Starting with the line that contains "The width and height of the screenshot is (1445, 828).", set down each line through the end of the entries below, exactly and with nothing added.

Source material START

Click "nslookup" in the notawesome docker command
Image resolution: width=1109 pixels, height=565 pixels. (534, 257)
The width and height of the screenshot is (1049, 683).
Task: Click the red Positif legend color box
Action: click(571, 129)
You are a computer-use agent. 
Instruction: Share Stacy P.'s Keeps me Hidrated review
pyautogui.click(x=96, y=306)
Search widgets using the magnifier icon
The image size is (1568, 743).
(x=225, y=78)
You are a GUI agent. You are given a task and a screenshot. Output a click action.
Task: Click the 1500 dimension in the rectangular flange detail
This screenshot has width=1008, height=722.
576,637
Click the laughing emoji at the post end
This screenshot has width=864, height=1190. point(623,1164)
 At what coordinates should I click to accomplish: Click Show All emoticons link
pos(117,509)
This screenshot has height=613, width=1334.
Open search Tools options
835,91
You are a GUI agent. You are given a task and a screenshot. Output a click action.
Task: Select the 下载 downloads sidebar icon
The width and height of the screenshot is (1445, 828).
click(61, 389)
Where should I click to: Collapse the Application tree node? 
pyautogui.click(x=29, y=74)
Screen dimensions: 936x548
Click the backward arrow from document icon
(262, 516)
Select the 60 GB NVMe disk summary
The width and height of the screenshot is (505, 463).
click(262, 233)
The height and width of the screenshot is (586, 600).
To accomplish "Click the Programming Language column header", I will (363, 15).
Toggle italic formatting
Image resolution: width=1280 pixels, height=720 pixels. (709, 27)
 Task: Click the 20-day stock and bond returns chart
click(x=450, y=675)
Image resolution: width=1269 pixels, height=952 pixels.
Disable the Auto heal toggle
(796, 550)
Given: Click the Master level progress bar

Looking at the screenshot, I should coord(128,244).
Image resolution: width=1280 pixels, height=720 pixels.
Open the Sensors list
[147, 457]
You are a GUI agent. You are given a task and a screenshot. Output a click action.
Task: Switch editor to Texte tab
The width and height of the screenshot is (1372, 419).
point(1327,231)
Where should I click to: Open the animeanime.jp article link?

Source material END

* _Problem solution_:
The width and height of the screenshot is (1445, 828).
click(61, 389)
Where should I click to: Collapse the Application tree node? 
pyautogui.click(x=29, y=74)
Screen dimensions: 936x548
Click the backward arrow from document icon
(262, 516)
Select the 60 GB NVMe disk summary
The width and height of the screenshot is (505, 463).
click(262, 233)
The height and width of the screenshot is (586, 600).
To accomplish "Click the Programming Language column header", I will (363, 15).
Toggle italic formatting
Image resolution: width=1280 pixels, height=720 pixels. (709, 27)
 Task: Click the 20-day stock and bond returns chart
click(x=450, y=675)
Image resolution: width=1269 pixels, height=952 pixels.
Disable the Auto heal toggle
(796, 550)
Given: Click the Master level progress bar

Looking at the screenshot, I should coord(128,244).
Image resolution: width=1280 pixels, height=720 pixels.
Open the Sensors list
[147, 457]
You are a GUI agent. You are given a task and a screenshot. Output a click action.
Task: Switch editor to Texte tab
The width and height of the screenshot is (1372, 419).
point(1327,231)
Where should I click to: Open the animeanime.jp article link?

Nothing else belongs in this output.